Reproduce word for word the part of the court opinion that runs from "Filed: April 15, 2008." down to "and Collins, Judge.".

ARTICLE:
--- begin ---
Minnesota Court of Appeals
Apr 15, 2008
No. A07-0555 (Minn. Ct. App. Apr. 15, 2008)

Opinion

No. A07-0555.

Filed: April 15, 2008.

Appeal from the District Court, Ramsey County, File No. K2-04-2602.

Marc Arens, MCF Stillwater, (pro se appellant).

Lori Swanson, Attorney General, and Susan Gaertner, Ramsey County Attorney, Mark Lystig, Assistant County Attorney, (for respondent).

Considered and decided by Hudson, Presiding Judge; Worke, Judge; and Collins, Judge.


This opinion will be unpublished and may not be cited except as provided by Minn. Stat. § 480A.08, subd. 3 (2006).


UNPUBLISHED OPINION


On appeal from the denial of postconviction relief, appellant Marc J. Arens argues that the district court abused its discretion in summarily denying his petition without an evidentiary hearing. Because appellant's claims are procedurally barred by the Knaffla rule, we affirm.

DECISION

When a person convicted of a crime petitions for postconviction relief, the postconviction court must hold an evidentiary hearing unless the "files and records of the proceeding conclusively show that the petitioner is entitled to no relief." Minn. Stat. § 590.04, subd. 1 (2002). The petitioner bears the burden of establishing by a fair preponderance of the evidence facts that warrant reopening the case. Minn. Stat. § 590.04, subd. 3 (2002). As a pro se defendant, appellant is held to the same standard as a lawyer. State v. Larson, 520 N.W.2d 456, 464 (Minn.App. 1994), review denied (Minn. Oct. 14, 1994). When reviewing a postconviction court's denial of relief, this court examines whether the findings are supported by the evidence. Perry v. State, 731 N.W.2d 143, 146 (Minn. 2007). The decision to grant or deny a new trial will not be disturbed absent an abuse of discretion. Id.

Here, the district court held that the Knaffla rule operates as a bar to the post-conviction petition. Under this rule, postconviction courts need not consider any claims that were known or available but not raised during an earlier appeal. State v. Knaffla, 243 N.W.2d 737, 741, 309 Minn. 246, 252 (1976). There are two exceptions: (1) when "a claim is so novel that the legal basis was not available on direct appeal, or (2) [when] fairness requires [that the claim be heard] and the petitioner did not `deliberately and inexcusably' fail to raise the issue on appeal." Mckenzie v. State , 707 N.W.2d 643, 644 (Minn. 2005) (quoting Carney v. State, 692 N.W.2d 888, 891 (Minn. 2005)).

The record supports the district court's denial on this basis. Each of the claims presented by appellant could have been brought as part of his direct appeal. In fact, appellant, through his diligent pro se representation and motion practice, demonstrated an acute prior awareness of each of the issues raised in his postconviction petition. Because appellant knew of the instant claims and included many of these arguments in his first appeal on the matter, Knaffla bars appellant from again raising the allegations contained in the petition.
--- end ---
DATA BLOCK:
--- begin ---
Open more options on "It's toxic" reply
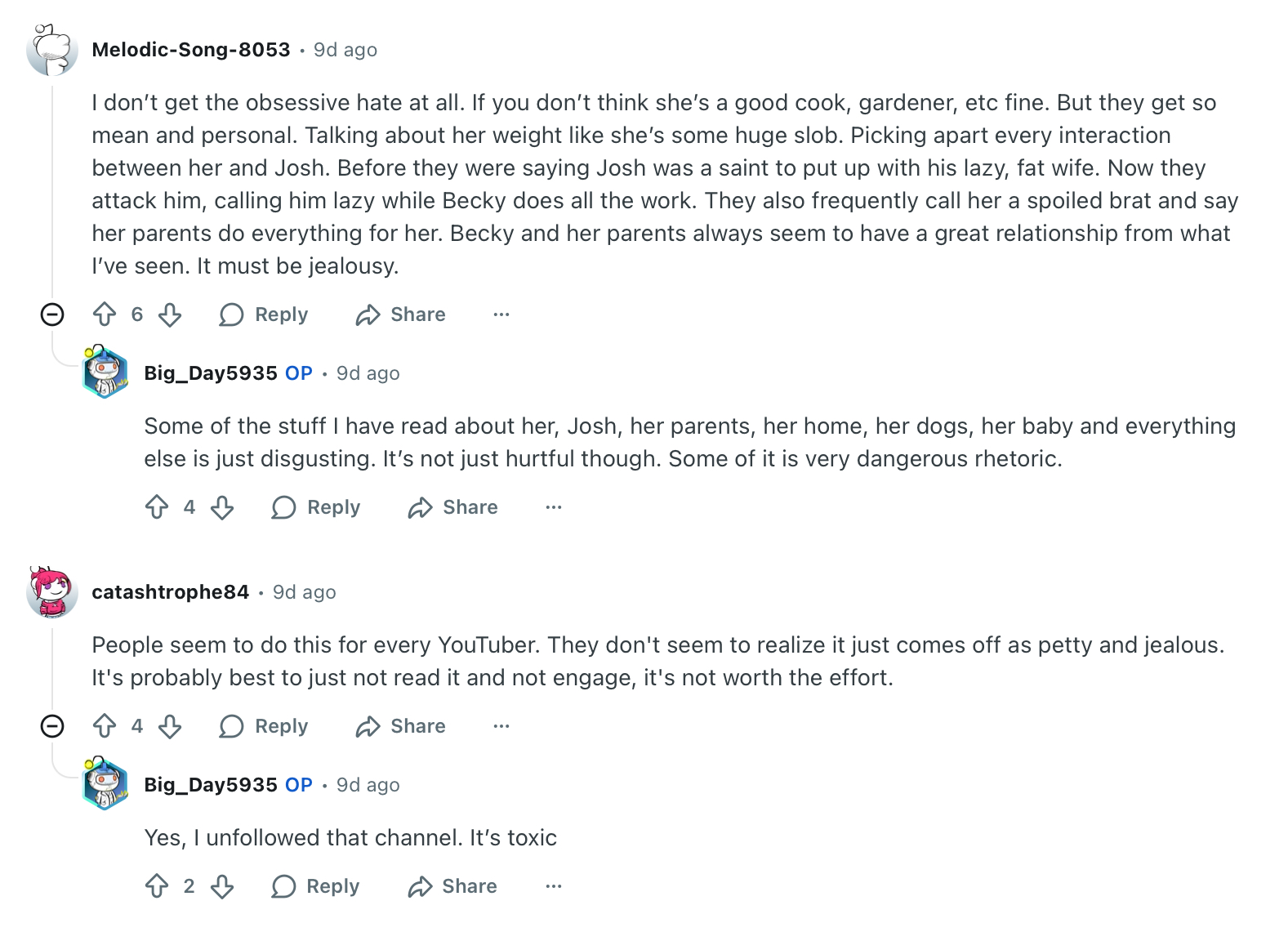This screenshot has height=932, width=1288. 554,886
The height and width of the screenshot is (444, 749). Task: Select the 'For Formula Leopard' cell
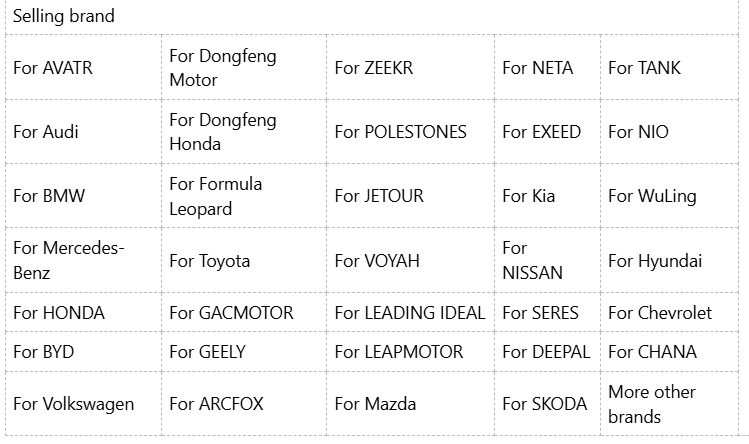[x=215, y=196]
--- end ---
TASK SOLUTION:
Filed: April 15, 2008.

Appeal from the District Court, Ramsey County, File No. K2-04-2602.

Marc Arens, MCF Stillwater, (pro se appellant).

Lori Swanson, Attorney General, and Susan Gaertner, Ramsey County Attorney, Mark Lystig, Assistant County Attorney, (for respondent).

Considered and decided by Hudson, Presiding Judge; Worke, Judge; and Collins, Judge.